==== Materials provided

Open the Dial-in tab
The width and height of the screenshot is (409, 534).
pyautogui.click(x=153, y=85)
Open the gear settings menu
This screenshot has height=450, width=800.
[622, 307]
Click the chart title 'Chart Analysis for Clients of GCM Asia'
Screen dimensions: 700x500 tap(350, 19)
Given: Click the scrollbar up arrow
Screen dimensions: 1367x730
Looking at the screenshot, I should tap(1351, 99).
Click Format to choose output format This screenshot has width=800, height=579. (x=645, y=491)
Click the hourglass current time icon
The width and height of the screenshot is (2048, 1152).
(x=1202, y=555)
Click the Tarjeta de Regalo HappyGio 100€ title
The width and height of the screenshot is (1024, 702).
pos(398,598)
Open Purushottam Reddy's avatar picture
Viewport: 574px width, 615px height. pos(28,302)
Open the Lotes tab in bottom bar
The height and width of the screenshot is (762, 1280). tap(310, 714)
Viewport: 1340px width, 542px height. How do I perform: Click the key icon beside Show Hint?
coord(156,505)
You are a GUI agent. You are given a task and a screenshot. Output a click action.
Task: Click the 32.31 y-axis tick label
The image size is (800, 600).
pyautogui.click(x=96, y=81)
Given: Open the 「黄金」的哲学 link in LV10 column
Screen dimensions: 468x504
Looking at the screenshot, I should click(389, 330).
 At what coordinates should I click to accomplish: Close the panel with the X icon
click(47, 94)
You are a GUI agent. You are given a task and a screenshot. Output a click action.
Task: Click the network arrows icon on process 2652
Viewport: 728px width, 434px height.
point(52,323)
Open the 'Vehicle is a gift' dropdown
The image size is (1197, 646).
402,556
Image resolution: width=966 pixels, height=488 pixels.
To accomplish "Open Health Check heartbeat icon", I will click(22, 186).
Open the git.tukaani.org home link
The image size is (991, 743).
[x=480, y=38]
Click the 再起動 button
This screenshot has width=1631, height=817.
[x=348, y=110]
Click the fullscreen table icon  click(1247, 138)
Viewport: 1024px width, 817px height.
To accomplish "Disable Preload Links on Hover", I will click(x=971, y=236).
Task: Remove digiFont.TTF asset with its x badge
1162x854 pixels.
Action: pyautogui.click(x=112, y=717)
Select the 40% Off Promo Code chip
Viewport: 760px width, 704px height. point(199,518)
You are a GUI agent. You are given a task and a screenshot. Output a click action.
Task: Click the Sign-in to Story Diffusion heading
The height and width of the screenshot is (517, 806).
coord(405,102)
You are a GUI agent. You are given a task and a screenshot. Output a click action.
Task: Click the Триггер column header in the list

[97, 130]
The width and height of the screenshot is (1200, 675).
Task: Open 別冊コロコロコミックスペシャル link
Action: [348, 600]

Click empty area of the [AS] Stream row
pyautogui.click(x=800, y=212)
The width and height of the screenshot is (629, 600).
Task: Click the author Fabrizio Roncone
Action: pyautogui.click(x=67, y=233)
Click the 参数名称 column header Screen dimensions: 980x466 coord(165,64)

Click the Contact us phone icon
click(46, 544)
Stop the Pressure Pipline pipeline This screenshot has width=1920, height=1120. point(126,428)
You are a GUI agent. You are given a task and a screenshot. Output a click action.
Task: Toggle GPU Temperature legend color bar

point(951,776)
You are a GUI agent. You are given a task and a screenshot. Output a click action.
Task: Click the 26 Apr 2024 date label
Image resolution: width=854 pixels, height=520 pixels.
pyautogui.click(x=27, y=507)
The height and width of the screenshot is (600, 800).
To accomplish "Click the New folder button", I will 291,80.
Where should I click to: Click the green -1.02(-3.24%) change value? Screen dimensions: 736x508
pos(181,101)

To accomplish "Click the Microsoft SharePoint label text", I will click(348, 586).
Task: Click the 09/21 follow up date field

========

Problem details: Reproduce the entries between the lines containing "Click the 参数名称" and "point(951,776)", inclusive, offsetting every coordinate in the answers by 118.

Finished exercise:
Click the 参数名称 column header Screen dimensions: 980x466 coord(283,182)

Click the Contact us phone icon
click(164, 662)
Stop the Pressure Pipline pipeline This screenshot has width=1920, height=1120. point(244,546)
You are a GUI agent. You are given a task and a screenshot. Output a click action.
Task: Toggle GPU Temperature legend color bar

point(1069,894)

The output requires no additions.